Nigro se apresentou à polícia junto de seu advogado. Na entrada da delegacia, ele falou rapidamente aos jornalistas e negou ter convidado integrantes da facção criminosa Primeiro Comando da Capital (PCC) para participar de uma reunião na sede da Mancha Alviverde, na Zona Oeste da cidade. “Não levei ninguém, não”, garantiu. Bianchi esteve no encontro e foi morto horas depois.

A Polícia Civil intimou o presidente da Mancha para esclarecer o que aconteceu na reunião, marcada para supostamente apaziguar uma rixa entre membros da organizada. Os diretores das subsedes da torcida na Capital e na Grande São Paulo também foram convocados para prestar depoimento.

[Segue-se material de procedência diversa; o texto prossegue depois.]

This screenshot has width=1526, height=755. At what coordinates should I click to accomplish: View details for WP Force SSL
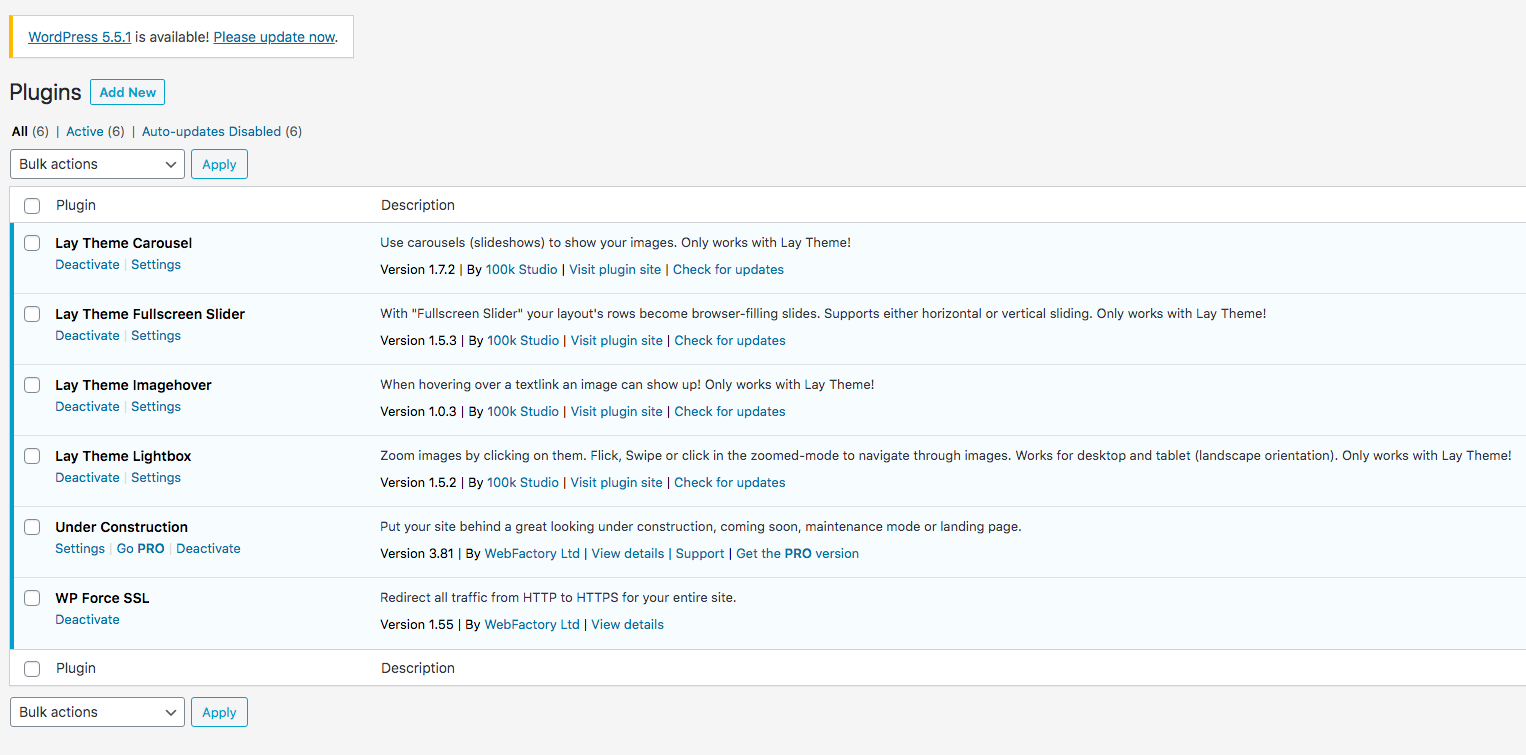click(x=627, y=624)
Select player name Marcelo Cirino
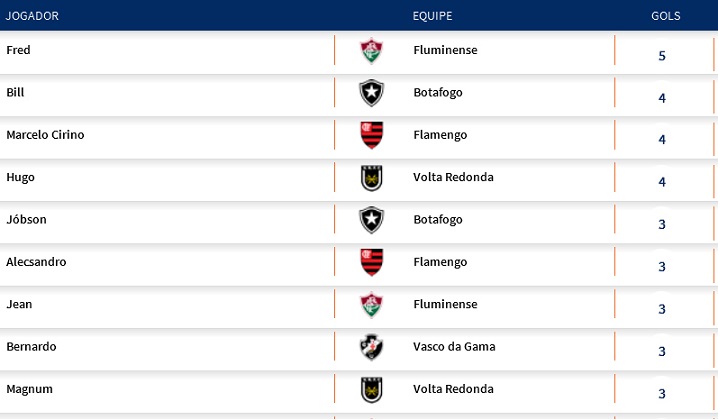The image size is (718, 420). click(x=45, y=135)
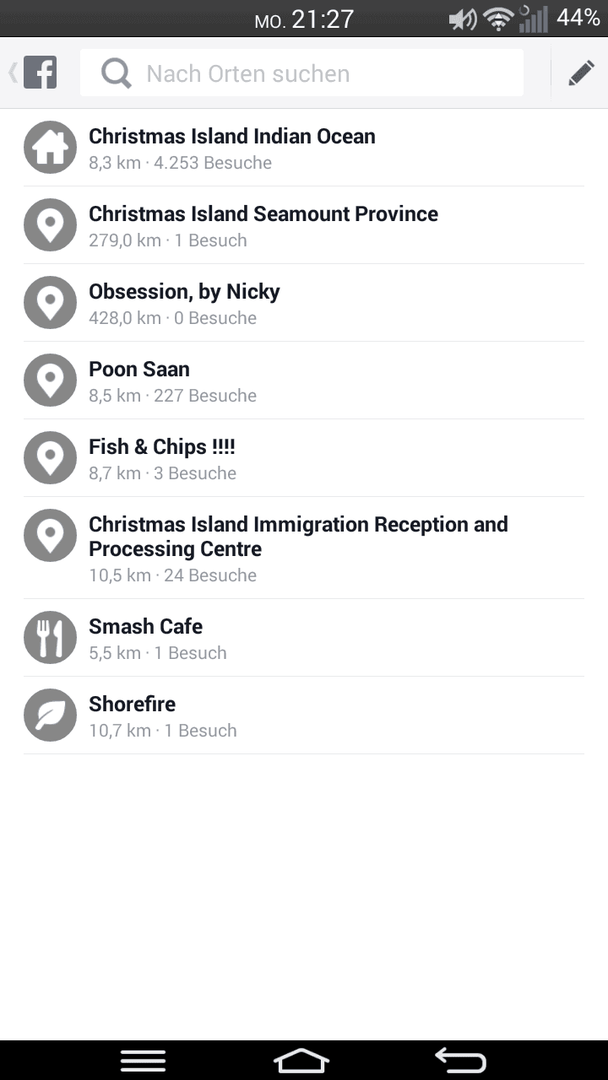
Task: Tap the leaf icon beside Shorefire
Action: pyautogui.click(x=50, y=715)
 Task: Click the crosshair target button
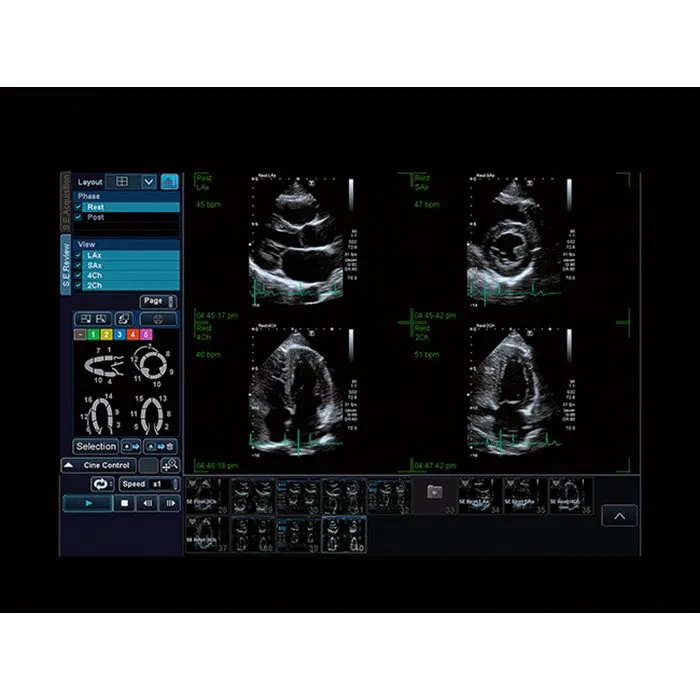click(159, 319)
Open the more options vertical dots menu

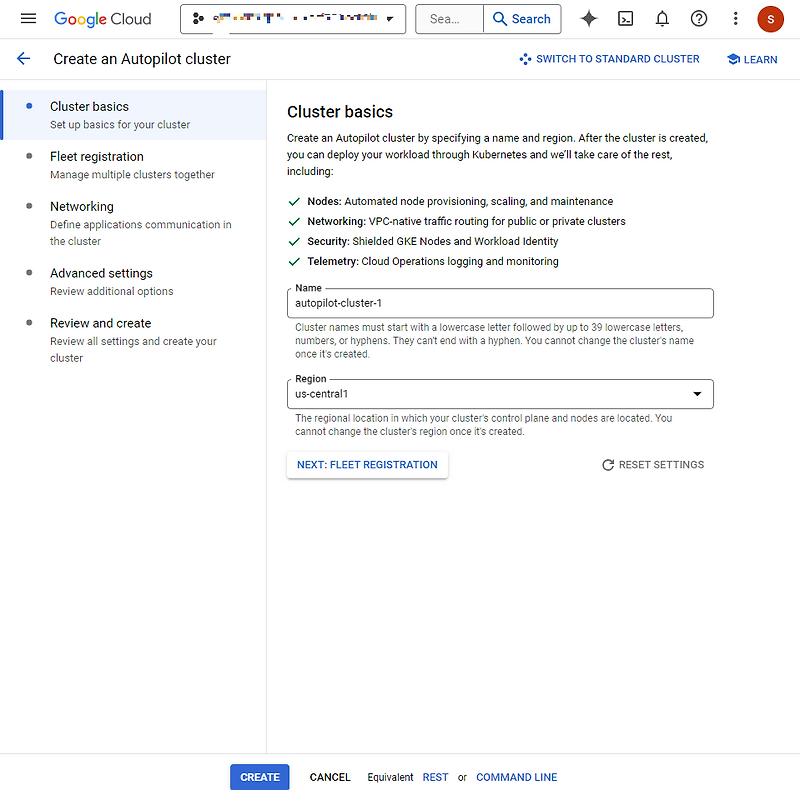[x=735, y=18]
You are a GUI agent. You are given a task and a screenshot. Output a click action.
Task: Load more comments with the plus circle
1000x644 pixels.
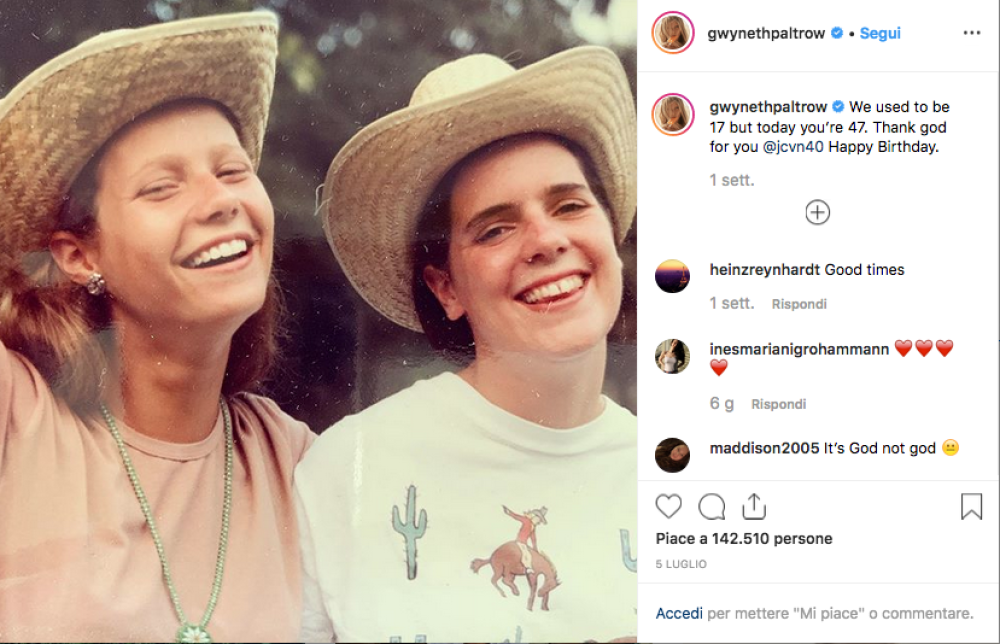tap(818, 212)
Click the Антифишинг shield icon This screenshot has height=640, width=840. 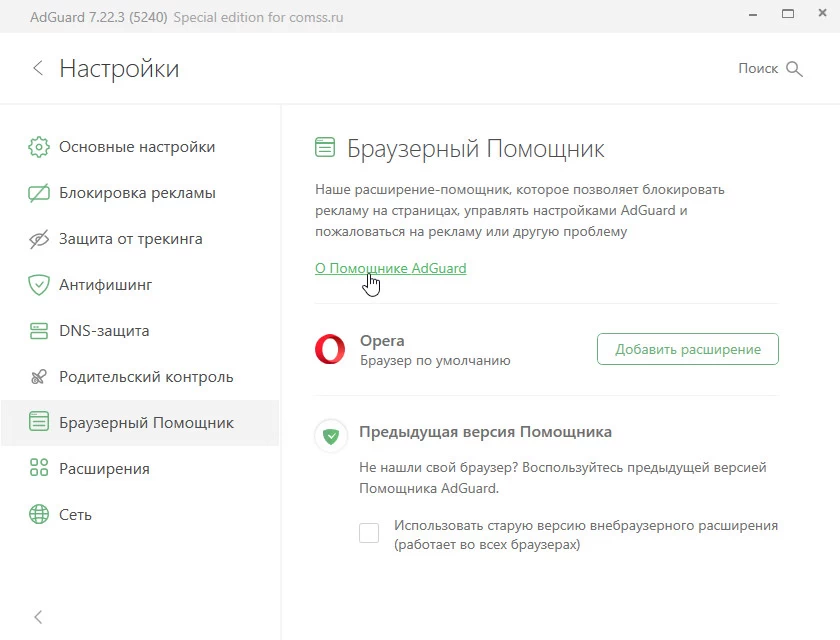point(39,285)
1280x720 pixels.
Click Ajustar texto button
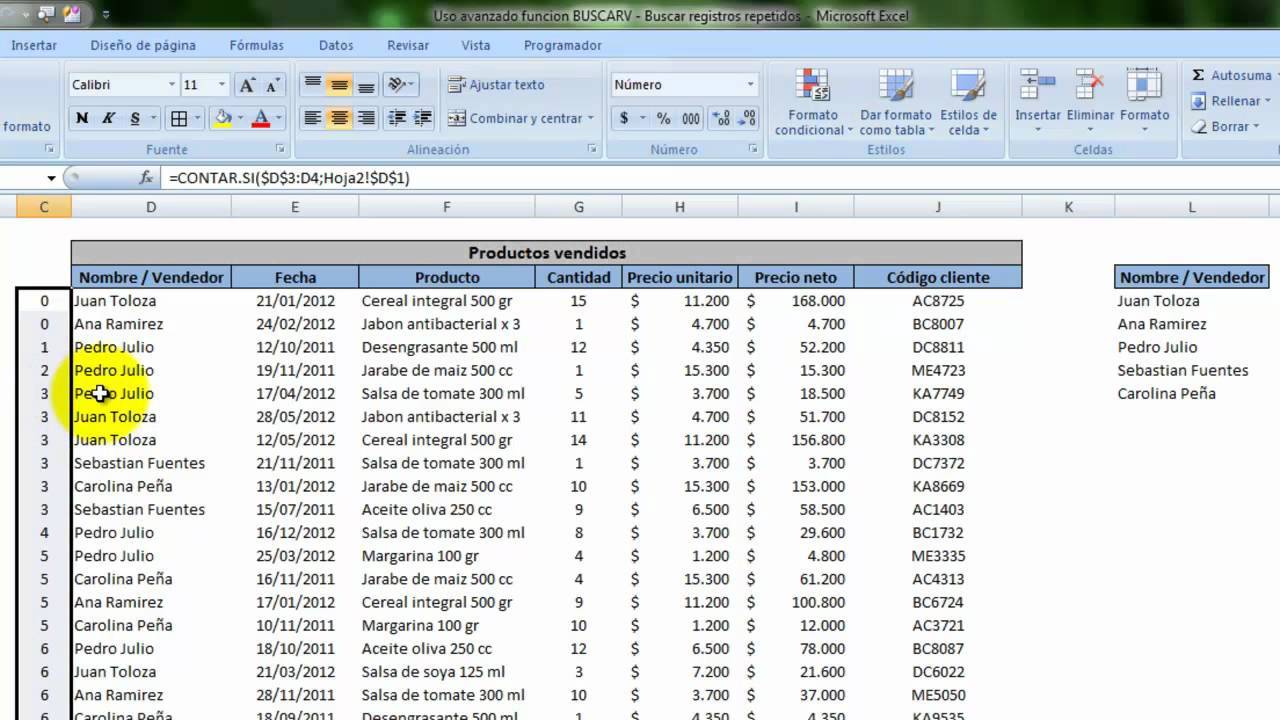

As primeiras testemunhas do caso, ouvidas pela polícia nesta segunda (6), foram a ex-mulher e as duas filhas da vítima. O advogado da família, Jonas Marzagão, afirmou que elas não tinham conhecimento de ameaças ou de alguma desavença de Bianchi com demais integrantes da torcida organizada.

“A família vai relatar os fatos que tem conhecimento. Agora se vai ser importante para investigação ou não nós não sabemos”, disse Marzagão antes dos depoimentos. “Tive contato ontem com a família. Estão chocados, então não deu para ter uma conversa mais profunda, mas com certeza algum problema teve para gerar essa morte absurda”, ressaltou.

Reunião tensa

A investigação indica que pouco antes de ser morto, Bianchi participou de uma reunião tensa na sede da Mancha. A polícia investiga se um desentendimento no encontro tenha motivado o crime e quer ouvir os participantes da reunião até o fim da próxima semana.

Áudios compartilhados por torcedores no aplicativo WhatsApp descrevem um clima hostil entre Bianchi e Nigro. A polícia suspeita que uma facção criminosa estivesse tentando controlar a atual diretoria e Bianchi, um dos fundadores, mostrou-se contrário à ideia.

Durante a semana, a Mancha Alviverde chegou a anunciar o encerramento das atividades por tempo indeterminado. Neste sábado, a torcida organizada divulgou uma nova nota.

“Informamos através dessa nota que a torcida Mancha Alviverde não irá encerrar suas atividades. Estamos passando por um momento de reestruturação, e tambem em respeito ao luto pela morte do nosso fundador e ex-presidente Moacir Bianchi, a torcida pemanecerá com as suas atividades suspensas nos próximos dias. Pedimos para que todos os associados tenham compreensão e respeitem o momento que a entidade vem passando. Em breve retornaremos com novas informações sobre a entidade”, diz o texto.

Nesta terça-feira, a sede da Mancha Alviverde teve retirada o boneco símbolo da torcida. Antes a torcida se chamava Mancha Verde.